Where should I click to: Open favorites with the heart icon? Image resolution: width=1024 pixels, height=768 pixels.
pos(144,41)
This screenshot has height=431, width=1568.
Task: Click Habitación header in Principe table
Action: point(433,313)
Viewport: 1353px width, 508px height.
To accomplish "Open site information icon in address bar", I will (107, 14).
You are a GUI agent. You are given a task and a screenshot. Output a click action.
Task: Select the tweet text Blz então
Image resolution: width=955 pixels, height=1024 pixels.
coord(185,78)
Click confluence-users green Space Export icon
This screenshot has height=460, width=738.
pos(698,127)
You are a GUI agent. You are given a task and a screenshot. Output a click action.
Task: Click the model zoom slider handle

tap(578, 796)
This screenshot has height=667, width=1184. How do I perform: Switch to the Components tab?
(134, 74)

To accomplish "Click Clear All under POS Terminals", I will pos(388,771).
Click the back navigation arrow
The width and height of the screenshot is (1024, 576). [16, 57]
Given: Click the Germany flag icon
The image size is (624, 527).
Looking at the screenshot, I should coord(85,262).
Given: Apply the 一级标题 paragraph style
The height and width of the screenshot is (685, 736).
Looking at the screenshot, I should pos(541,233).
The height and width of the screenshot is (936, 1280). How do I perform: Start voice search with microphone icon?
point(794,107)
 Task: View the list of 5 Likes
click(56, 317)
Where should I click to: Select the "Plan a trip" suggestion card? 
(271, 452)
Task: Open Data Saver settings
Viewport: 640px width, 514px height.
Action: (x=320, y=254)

● EXERCISE REQUIREMENTS
Would you please print every record exactly as written?

● WRITTEN ANSWER
Where should I click to: Open favorites with the heart icon? Image resolution: width=1024 pixels, height=768 pixels.
pos(144,41)
This screenshot has height=431, width=1568.
Task: Click Habitación header in Principe table
Action: point(433,313)
Viewport: 1353px width, 508px height.
To accomplish "Open site information icon in address bar", I will (107, 14).
You are a GUI agent. You are given a task and a screenshot. Output a click action.
Task: Select the tweet text Blz então
Image resolution: width=955 pixels, height=1024 pixels.
coord(185,78)
Click confluence-users green Space Export icon
This screenshot has height=460, width=738.
pos(698,127)
You are a GUI agent. You are given a task and a screenshot. Output a click action.
Task: Click the model zoom slider handle

tap(578, 796)
This screenshot has height=667, width=1184. How do I perform: Switch to the Components tab?
(134, 74)

To accomplish "Click Clear All under POS Terminals", I will pos(388,771).
Click the back navigation arrow
The width and height of the screenshot is (1024, 576). [16, 57]
Given: Click the Germany flag icon
The image size is (624, 527).
Looking at the screenshot, I should coord(85,262).
Given: Apply the 一级标题 paragraph style
The height and width of the screenshot is (685, 736).
Looking at the screenshot, I should pos(541,233).
The height and width of the screenshot is (936, 1280). How do I perform: Start voice search with microphone icon?
point(794,107)
 Task: View the list of 5 Likes
click(56, 317)
Where should I click to: Select the "Plan a trip" suggestion card? 
(271, 452)
Task: Open Data Saver settings
Viewport: 640px width, 514px height.
Action: (x=320, y=254)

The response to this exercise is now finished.